**PROBLEM DESCRIPTION**
Rewrite the stretch of the thread on Group B rally quattro engines from "#4 - rally Sport" through "Peak' engine branding/code.", putting "boost factor" in place of "turbo-factor".

# Engine specifications - Group B rally quattros



## WAUOla (Apr 15, 2005)

So, after much research I still can't find any hard evidence of the
following info:
#1 - engine branding/code Group 4 rally quattro, 2144cc.
#2 - rally quattro A2 engine branding/code, 2133cc.
#3 - rally Sport quattro engine branding/code, 2133cc.
#4 - rally Sport quattro engine capacity.
read 2147cc somewhere, seems strange...
#5 - Sport quattro S1 engine branding/code.
#6 - Sport quattro S1 engine capacity.
read that by maximal engine capacity in Group B, there was first a
turbo-factor by 1.4 that gave S1 cars up to number 11 a volume of
2110cc, latter models were smaller capacity by 1990cc because of a
new turbo-factor of 1.5.
#7 Sport quattro S1 'Pikes Peak' engine branding/code.
#8 Sport quattro S1 'Pikes Peak' engine capacity.
yes I wonder, therefor I ask...








best regards


----------



## Fusilier (Apr 17, 2004)

*Re: Engine specifications - Group B rally quattros (WAUOla)*

Good questions. And I don't know the answer, but I'll blurb amount some things I've seen. My car has KW#85 and came from Lehmann Motoren Technik. 
The main thing to consider when looking at the rally cars is that there is no one definative answer for any particular type of car. The development of the cars was a constant process and continually changed as Audi increased their time and involvement in motorsports.
So, I would say with some confidence that the earliest I5 race motors were simply urquattro ironblocks. I believe very early urquattros have the smaller sized motors compared to the common 2.2 liters. They were iron blocks. Some of the immediate differences is the installation of a tubular exhuast manifold and K27 turbos instead of the cast unit with a K26. Somewhere along the way, the A2 picked up a homologated alloy block for the 10V. This is prior to the KW sport quattro. For all purposes this will the closest match between the custom castings of the A2. 
There are some small exterior differences between the KW block and the A2 castings in the crankcase vent area and the AC compressor mounting area, but the similiarities are more numerous than the differences. The construction of the two are very similar.

**COLLECTED DATA**
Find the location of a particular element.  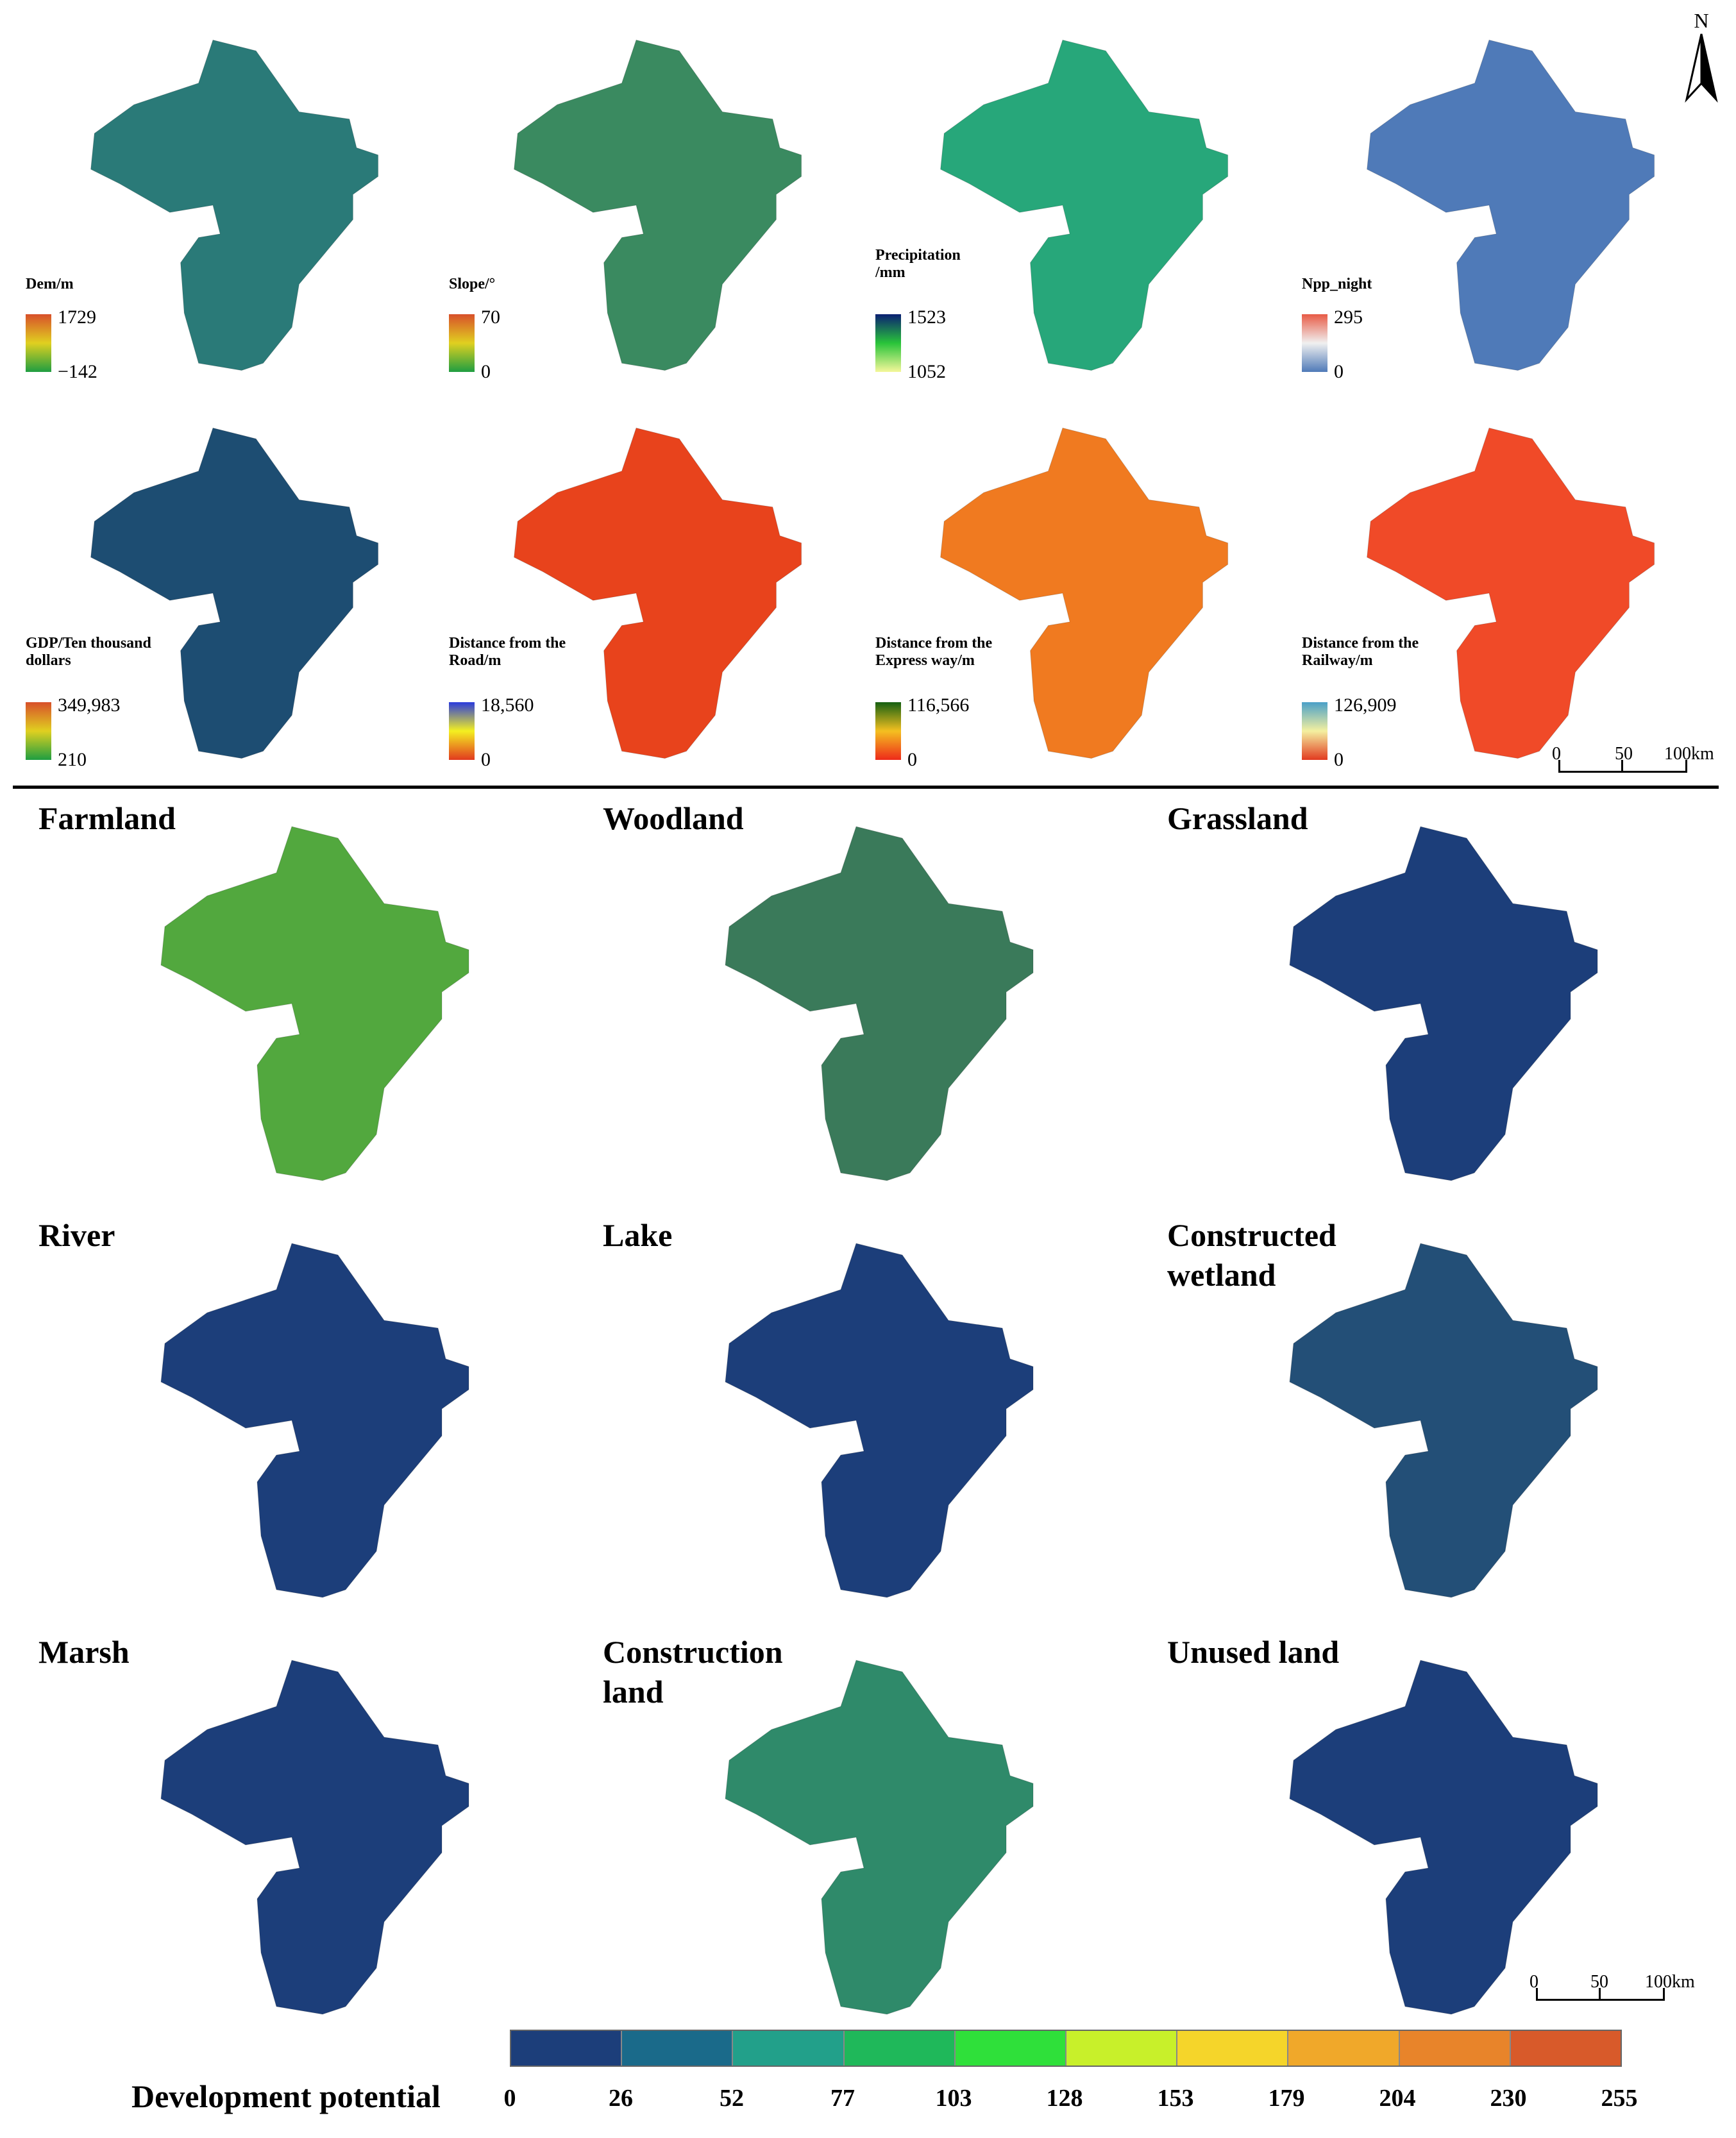

landuse-title-line: land is located at coordinates (634, 1692).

**SOLUTION FOR THIS TASK**
#4 - rally Sport quattro engine capacity.
read 2147cc somewhere, seems strange...
#5 - Sport quattro S1 engine branding/code.
#6 - Sport quattro S1 engine capacity.
read that by maximal engine capacity in Group B, there was first a
boost factor by 1.4 that gave S1 cars up to number 11 a volume of
2110cc, latter models were smaller capacity by 1990cc because of a
new boost factor of 1.5.
#7 Sport quattro S1 'Pikes Peak' engine branding/code.